From bacteria to brain: Structure and pharmacology of neurotransmitter receptor channels
International Congress on Bacteriology & Infectious Diseases
November 20-22, 2013 DoubleTree by Hilton Baltimore-BWI Airport, MD, USA

Jean Pierre Changeux

Keynote: J Bacteriol Parasitol

Abstract:

Orthologs of the pentameric receptor channels that mediate fast synaptic transmission in the central and peripheral nervous systems have been discovered in several bacterial species and in a single archaea genus. Recent X-ray structures of bacterial and invertebrate pentameric receptors point to a striking conservation of the structural features within the whole family, even between distant prokaryotic and eukaryotic members. These structural data reveal general principles of molecular organization that allow allosteric membrane proteins to mediate chemoelectric transduction. Notably, several conformations have been solved, including open and closed channels with distinct global tertiary and quaternary structure. The data reveal features of the ion channel architecture and of diverse categories of binding sites, in particular those that bind allosteric modulators, such as general anesthetics, ivermectin, or lipids, opening new avenues for drug design. Recently, several groups have discovered that gut flora could affect the functional development of the mammalian brain and modify gene expression and behavior. A possible contribution of bacterial receptors to the microbiome?gut?brain axis is discussed.

Biography :

Jean-Pierre Changeux worked on the bacterial regulatory enzyme, l-threonine deaminase which led to the general discovery that chemical signals that regulate the biological activity of proteins act at ?allosteric? sites distinct from the biologically active sites (1961) as a Ph.D. student in Jacques Monod Laboratory, and involved a cooperative conformational transition (Monod-Wyman-Changeux 1965) viewed as a general molecular mechanism of signal transduction.

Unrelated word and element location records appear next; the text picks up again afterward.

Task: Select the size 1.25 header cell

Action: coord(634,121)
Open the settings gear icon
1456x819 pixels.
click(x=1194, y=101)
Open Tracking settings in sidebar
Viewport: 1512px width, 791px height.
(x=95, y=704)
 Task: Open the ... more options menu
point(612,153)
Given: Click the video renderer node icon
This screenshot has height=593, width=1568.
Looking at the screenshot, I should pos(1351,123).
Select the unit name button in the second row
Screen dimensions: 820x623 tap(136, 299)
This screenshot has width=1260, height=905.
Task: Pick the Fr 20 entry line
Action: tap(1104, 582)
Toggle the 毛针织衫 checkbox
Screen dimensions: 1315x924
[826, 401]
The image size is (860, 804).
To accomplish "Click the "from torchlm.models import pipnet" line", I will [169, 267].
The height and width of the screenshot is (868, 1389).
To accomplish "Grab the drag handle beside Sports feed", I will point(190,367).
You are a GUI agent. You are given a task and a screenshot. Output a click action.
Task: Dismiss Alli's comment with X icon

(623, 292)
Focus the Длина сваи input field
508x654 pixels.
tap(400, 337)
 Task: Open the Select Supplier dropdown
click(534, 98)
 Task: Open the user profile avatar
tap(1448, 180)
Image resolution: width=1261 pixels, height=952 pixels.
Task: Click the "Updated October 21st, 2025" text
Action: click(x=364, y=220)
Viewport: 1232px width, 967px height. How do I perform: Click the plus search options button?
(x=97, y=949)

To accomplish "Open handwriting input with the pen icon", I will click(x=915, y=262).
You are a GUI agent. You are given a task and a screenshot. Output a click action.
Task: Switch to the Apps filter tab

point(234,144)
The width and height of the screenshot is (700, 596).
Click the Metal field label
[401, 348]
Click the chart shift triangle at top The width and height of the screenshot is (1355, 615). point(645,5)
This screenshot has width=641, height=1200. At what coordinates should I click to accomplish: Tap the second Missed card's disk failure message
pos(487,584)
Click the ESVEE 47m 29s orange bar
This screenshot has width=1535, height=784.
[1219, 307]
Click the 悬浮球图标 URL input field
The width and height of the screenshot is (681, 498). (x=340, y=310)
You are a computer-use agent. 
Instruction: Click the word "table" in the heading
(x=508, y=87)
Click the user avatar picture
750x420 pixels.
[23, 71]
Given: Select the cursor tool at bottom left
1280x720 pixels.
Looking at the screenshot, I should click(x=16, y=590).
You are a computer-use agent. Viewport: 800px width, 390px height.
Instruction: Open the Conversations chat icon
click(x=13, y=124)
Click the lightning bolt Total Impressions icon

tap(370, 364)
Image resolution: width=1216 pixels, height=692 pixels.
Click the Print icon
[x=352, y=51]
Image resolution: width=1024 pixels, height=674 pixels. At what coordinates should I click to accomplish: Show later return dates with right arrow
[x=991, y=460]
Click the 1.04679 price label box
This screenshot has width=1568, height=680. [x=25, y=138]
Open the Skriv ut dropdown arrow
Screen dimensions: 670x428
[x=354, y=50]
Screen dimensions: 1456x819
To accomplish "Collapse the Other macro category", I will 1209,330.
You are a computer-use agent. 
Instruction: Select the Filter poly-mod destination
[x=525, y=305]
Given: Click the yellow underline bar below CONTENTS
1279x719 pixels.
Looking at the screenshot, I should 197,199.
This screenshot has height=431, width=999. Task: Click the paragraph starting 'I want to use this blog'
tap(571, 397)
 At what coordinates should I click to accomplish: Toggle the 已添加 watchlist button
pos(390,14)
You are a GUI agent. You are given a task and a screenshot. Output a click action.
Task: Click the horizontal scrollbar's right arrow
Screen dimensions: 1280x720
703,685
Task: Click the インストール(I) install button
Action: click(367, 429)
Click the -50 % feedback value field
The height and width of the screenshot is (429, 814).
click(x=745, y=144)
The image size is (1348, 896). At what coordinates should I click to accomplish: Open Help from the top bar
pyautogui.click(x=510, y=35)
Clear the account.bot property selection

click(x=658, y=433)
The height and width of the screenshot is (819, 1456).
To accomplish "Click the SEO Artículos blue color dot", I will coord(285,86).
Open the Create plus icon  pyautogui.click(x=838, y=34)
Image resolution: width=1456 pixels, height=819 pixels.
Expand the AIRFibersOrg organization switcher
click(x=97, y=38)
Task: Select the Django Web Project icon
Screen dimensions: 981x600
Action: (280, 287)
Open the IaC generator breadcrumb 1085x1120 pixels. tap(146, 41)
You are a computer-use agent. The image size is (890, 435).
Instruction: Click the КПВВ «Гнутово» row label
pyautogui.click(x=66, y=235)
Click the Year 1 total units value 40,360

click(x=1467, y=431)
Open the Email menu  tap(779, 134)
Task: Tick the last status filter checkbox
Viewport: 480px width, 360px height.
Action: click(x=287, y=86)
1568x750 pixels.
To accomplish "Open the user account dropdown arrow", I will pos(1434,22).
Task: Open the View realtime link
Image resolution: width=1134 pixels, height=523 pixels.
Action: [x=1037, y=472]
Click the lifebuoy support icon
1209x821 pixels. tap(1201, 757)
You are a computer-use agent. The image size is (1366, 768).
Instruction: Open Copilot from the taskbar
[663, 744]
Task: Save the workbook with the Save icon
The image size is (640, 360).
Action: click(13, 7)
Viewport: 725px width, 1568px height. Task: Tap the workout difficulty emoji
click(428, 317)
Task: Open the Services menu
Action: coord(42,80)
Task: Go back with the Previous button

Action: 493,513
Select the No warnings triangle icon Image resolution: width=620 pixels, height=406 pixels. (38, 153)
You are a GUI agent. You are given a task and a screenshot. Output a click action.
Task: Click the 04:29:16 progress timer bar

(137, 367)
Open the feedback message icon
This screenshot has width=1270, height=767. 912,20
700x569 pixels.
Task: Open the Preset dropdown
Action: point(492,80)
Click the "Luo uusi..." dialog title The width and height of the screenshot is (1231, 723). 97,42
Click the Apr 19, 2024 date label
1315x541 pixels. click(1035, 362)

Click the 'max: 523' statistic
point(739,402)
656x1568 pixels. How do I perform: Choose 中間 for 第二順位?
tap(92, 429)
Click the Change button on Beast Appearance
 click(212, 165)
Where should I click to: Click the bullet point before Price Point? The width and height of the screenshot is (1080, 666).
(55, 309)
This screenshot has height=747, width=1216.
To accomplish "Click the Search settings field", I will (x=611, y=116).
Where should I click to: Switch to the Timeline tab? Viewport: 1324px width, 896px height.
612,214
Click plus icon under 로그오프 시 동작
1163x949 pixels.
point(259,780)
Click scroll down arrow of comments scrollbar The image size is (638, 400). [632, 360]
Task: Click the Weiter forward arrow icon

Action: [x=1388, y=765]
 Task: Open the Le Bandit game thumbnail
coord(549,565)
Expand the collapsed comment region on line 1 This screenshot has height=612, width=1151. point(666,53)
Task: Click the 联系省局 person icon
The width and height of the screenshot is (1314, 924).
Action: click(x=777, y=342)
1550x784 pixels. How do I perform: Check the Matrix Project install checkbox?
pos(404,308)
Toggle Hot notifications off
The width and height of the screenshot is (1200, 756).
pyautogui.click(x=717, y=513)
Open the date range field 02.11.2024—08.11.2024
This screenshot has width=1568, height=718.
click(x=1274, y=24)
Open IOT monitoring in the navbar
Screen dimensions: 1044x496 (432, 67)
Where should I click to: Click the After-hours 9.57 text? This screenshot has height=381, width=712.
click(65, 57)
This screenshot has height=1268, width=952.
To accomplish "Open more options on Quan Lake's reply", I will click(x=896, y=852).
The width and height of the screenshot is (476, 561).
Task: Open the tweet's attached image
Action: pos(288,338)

His subsequent career led to the chemical identification of eukaryotic acetylcholine nicotinic receptor, the first identified neurotransmitter/drug membrane receptor and ion channel together with the demonstration of its allosteric properties and of its structural homology with prokaryotic receptors. In addition to the novel concept of allosteric modulators that creates a revolution in the field of drug design, he has brought new perspectives on nicotine addiction, the higher function of the brain and their pathologies.